Output the records exactly, every one of them.

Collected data
═══
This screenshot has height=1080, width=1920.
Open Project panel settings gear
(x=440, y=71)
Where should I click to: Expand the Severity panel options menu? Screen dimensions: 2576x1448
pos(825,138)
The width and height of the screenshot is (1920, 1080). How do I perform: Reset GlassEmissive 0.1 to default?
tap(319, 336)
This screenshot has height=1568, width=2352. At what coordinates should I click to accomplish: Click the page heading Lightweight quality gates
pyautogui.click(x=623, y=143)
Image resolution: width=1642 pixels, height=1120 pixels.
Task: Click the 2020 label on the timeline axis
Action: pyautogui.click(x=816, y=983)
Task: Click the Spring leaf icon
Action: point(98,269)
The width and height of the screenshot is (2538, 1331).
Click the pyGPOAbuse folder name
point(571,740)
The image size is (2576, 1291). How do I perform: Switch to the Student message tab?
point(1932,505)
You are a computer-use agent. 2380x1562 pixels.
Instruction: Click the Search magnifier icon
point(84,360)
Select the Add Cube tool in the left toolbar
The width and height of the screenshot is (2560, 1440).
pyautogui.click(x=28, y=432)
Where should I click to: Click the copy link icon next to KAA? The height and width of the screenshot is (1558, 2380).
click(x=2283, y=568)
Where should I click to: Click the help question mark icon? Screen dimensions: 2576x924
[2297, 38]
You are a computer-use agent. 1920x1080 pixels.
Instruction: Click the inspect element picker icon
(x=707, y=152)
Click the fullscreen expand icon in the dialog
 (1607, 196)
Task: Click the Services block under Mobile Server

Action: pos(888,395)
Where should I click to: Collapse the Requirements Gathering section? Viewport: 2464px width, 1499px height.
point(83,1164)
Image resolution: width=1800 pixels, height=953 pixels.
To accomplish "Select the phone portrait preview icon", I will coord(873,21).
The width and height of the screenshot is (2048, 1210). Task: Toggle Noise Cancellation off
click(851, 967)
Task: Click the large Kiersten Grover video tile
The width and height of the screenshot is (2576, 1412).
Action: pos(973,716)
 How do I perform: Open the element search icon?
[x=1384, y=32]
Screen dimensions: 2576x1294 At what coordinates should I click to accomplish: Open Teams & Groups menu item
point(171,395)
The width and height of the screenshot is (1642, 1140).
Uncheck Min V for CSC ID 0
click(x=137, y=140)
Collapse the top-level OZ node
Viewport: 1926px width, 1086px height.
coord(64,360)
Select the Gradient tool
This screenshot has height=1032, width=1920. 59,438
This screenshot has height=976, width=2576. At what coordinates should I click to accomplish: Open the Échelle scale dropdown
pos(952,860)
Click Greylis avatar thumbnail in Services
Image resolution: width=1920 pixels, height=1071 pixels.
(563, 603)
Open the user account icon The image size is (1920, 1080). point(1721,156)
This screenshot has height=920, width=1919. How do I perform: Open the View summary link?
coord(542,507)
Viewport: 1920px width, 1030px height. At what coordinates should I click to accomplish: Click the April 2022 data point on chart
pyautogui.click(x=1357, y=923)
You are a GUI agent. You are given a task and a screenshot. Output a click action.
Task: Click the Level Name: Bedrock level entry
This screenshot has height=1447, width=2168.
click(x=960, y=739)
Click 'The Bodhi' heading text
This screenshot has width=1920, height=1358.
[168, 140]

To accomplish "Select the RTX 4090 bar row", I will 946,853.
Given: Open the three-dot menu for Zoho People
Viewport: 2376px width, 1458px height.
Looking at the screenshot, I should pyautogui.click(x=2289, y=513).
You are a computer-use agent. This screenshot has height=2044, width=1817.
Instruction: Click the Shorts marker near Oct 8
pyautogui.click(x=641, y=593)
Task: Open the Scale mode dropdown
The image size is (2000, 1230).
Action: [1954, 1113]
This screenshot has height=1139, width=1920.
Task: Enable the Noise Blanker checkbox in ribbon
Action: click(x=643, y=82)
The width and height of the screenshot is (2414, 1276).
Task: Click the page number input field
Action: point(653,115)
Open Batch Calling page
═══
Solution ▸
This screenshot has height=1080, width=1920.
Open Project panel settings gear
(x=440, y=71)
Where should I click to: Expand the Severity panel options menu? Screen dimensions: 2576x1448
pos(825,138)
The width and height of the screenshot is (1920, 1080). How do I perform: Reset GlassEmissive 0.1 to default?
tap(319, 336)
This screenshot has height=1568, width=2352. At what coordinates should I click to accomplish: Click the page heading Lightweight quality gates
pyautogui.click(x=623, y=143)
Image resolution: width=1642 pixels, height=1120 pixels.
Task: Click the 2020 label on the timeline axis
Action: pyautogui.click(x=816, y=983)
Task: Click the Spring leaf icon
Action: point(98,269)
The width and height of the screenshot is (2538, 1331).
Click the pyGPOAbuse folder name
point(571,740)
The image size is (2576, 1291). How do I perform: Switch to the Student message tab?
point(1932,505)
You are a computer-use agent. 2380x1562 pixels.
Instruction: Click the Search magnifier icon
point(84,360)
Select the Add Cube tool in the left toolbar
The width and height of the screenshot is (2560, 1440).
pyautogui.click(x=28, y=432)
Where should I click to: Click the copy link icon next to KAA? The height and width of the screenshot is (1558, 2380).
click(x=2283, y=568)
Where should I click to: Click the help question mark icon? Screen dimensions: 2576x924
[2297, 38]
You are a computer-use agent. 1920x1080 pixels.
Instruction: Click the inspect element picker icon
(x=707, y=152)
Click the fullscreen expand icon in the dialog
 (1607, 196)
Task: Click the Services block under Mobile Server

Action: pos(888,395)
Where should I click to: Collapse the Requirements Gathering section? Viewport: 2464px width, 1499px height.
point(83,1164)
Image resolution: width=1800 pixels, height=953 pixels.
To accomplish "Select the phone portrait preview icon", I will coord(873,21).
The width and height of the screenshot is (2048, 1210). Task: Toggle Noise Cancellation off
click(851, 967)
Task: Click the large Kiersten Grover video tile
The width and height of the screenshot is (2576, 1412).
Action: pos(973,716)
 How do I perform: Open the element search icon?
[x=1384, y=32]
Screen dimensions: 2576x1294 At what coordinates should I click to accomplish: Open Teams & Groups menu item
point(171,395)
The width and height of the screenshot is (1642, 1140).
Uncheck Min V for CSC ID 0
click(x=137, y=140)
Collapse the top-level OZ node
Viewport: 1926px width, 1086px height.
coord(64,360)
Select the Gradient tool
This screenshot has height=1032, width=1920. 59,438
This screenshot has height=976, width=2576. At what coordinates should I click to accomplish: Open the Échelle scale dropdown
pos(952,860)
Click Greylis avatar thumbnail in Services
Image resolution: width=1920 pixels, height=1071 pixels.
(563, 603)
Open the user account icon The image size is (1920, 1080). point(1721,156)
This screenshot has height=920, width=1919. How do I perform: Open the View summary link?
coord(542,507)
Viewport: 1920px width, 1030px height. At what coordinates should I click to accomplish: Click the April 2022 data point on chart
pyautogui.click(x=1357, y=923)
You are a GUI agent. You are given a task and a screenshot. Output a click action.
Task: Click the Level Name: Bedrock level entry
This screenshot has height=1447, width=2168.
click(x=960, y=739)
Click 'The Bodhi' heading text
This screenshot has width=1920, height=1358.
[168, 140]

To accomplish "Select the RTX 4090 bar row", I will 946,853.
Given: Open the three-dot menu for Zoho People
Viewport: 2376px width, 1458px height.
Looking at the screenshot, I should pyautogui.click(x=2289, y=513).
You are a computer-use agent. This screenshot has height=2044, width=1817.
Instruction: Click the Shorts marker near Oct 8
pyautogui.click(x=641, y=593)
Task: Open the Scale mode dropdown
The image size is (2000, 1230).
Action: [1954, 1113]
This screenshot has height=1139, width=1920.
Task: Enable the Noise Blanker checkbox in ribbon
Action: click(x=643, y=82)
The width and height of the screenshot is (2414, 1276).
Task: Click the page number input field
Action: point(653,115)
Open Batch Calling page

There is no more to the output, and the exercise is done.